Probabilistic disconnections could make it quite hard to debug protocol implementations and increases the risk of flaky behaviour in the wild significantly. I don't see why a simpler solution isn't better.
The most likely failure mode of this is not an attack but the same as previous breakages - scaling or legitimate version skew that causes problems as the network evolves.
Agree with Luke that non-standard transactions should not be considered an attack.
If you stay with the scoring system I'd be tempted to have a flag (defaults to 100) that sets a minimum threshold for the badness scores and ignores any below that. Attacks based on sending transactions that aren't syntactically valid don't seem likely to me, this isn't a good way to DoS somebody because discarding them is so cheap. If it turns out later there is a problem, people under attack could flip the flag until a new version is released.
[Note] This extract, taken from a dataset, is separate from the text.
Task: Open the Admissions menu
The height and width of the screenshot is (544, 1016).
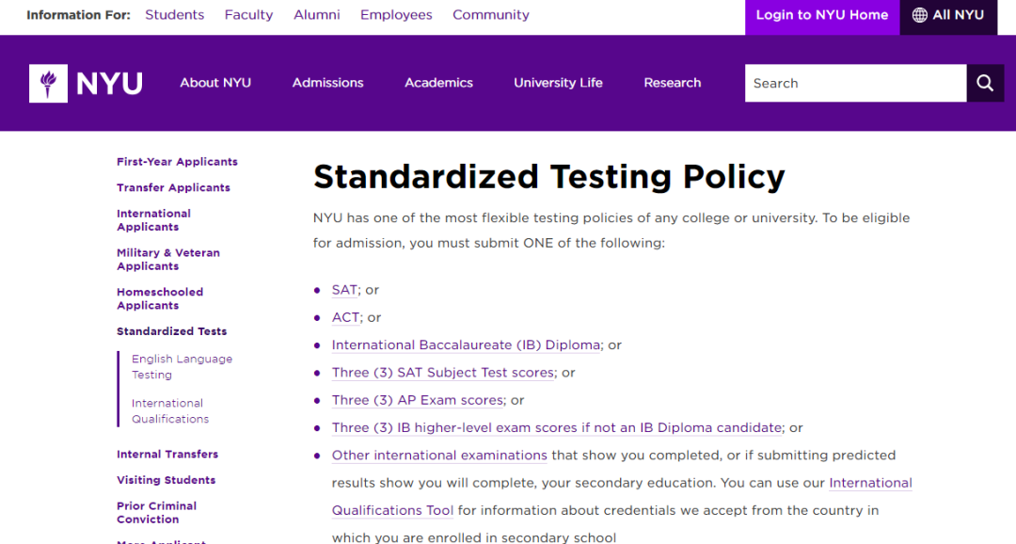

The formula for the DoS score in the case of invalid signatures/merkle roots seem unnecessarily elaborate. An invalid signature should never occur and could always result in immediate disconnection.
Treating a block with too many sigops as invalid means legitimate relayers might be treated as an attacker if/when the constant changes in future. I'd suggest not treating this as an attacking situation at all.
Why use a mutable field with a const setter?
Unit tests that rely on sleeps like this can be flaky because the OS delay isn't always precise, not to mention slow/irritating to run. It's better if tests can override the clock, eg, if GetTime() did something like
if (nMockTime) { return nMockTime} else { ... }
then unit tests could reliably modify and advance the clock in a fast/efficient manner.